PROVIDED TEXT:
((

Automated preserevation of key properties within one database
Preserving properties between databases
Re-usable policies for data transormations
Enterprise data masking and obfuscation
Enterprise privacy-preserving data generation
Support & services
Bespoke end user training
Manuals, guides and refreshed materials
SLA - M-F 9-5 or 24/7
Which data sources is Synthesized capable of connecting to for the purpose of creating test/training data?
Available immediately: Oracle, Postgres, DB2, Sybase, SQL Server, MySQL. Sources enable upon request: Sharepoint / File Shares / SMB, Drill, Druid, Hive, Solr, CockroachDB, CrateDB, Exasol, Elasticsearch, Firebird, BigQuery, Google Sheets, Informix, Netezza, MonetDB, ASE, Hana, Snowflake, Teradata. Development of new data connectors is straightforward and we would be happy to work with you on any specific requirements.
For structured data, is Synthesized capable of reading the data schema for the physical structure of the data to be understood?

))

TASK SET:
1. According to the Synthesized page, which data sources are available immediately?
2. Write out the part of the Synthesized page that opens with "Available immediately: Oracle, Postgres, DB2, Sybase, SQL" and closes with "any specific requirements.", substituting "simple" for "straightforward".

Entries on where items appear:

((

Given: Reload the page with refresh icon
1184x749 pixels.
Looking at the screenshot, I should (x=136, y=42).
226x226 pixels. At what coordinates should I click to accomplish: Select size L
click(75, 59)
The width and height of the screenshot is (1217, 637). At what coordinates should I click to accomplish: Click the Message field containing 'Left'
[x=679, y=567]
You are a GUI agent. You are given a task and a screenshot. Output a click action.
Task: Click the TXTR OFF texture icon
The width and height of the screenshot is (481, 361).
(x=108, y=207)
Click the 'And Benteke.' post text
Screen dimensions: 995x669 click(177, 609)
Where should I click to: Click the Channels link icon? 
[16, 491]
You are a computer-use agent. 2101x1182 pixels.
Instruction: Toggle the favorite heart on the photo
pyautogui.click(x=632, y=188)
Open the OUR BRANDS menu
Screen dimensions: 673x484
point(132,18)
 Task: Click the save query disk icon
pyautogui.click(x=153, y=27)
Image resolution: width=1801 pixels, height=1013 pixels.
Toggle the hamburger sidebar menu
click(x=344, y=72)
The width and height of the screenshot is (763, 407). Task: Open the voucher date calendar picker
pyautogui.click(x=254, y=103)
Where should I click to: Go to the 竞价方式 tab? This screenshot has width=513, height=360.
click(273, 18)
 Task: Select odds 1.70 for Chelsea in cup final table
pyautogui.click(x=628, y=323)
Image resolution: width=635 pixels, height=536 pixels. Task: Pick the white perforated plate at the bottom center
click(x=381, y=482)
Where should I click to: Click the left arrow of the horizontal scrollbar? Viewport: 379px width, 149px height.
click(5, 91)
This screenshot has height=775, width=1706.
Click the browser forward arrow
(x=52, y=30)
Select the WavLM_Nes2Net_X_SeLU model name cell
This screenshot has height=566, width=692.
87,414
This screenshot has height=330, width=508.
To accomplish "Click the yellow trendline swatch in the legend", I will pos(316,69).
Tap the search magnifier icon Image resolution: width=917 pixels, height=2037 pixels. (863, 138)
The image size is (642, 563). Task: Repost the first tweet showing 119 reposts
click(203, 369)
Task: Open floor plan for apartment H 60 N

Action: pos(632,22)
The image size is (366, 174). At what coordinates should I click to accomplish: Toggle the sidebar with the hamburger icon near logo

))

PER-TASK ANSWERS:
1. Oracle, Postgres, DB2, Sybase, SQL Server, and MySQL.

2.
Available immediately: Oracle, Postgres, DB2, Sybase, SQL Server, MySQL. Sources enable upon request: Sharepoint / File Shares / SMB, Drill, Druid, Hive, Solr, CockroachDB, CrateDB, Exasol, Elasticsearch, Firebird, BigQuery, Google Sheets, Informix, Netezza, MonetDB, ASE, Hana, Snowflake, Teradata. Development of new data connectors is simple and we would be happy to work with you on any specific requirements.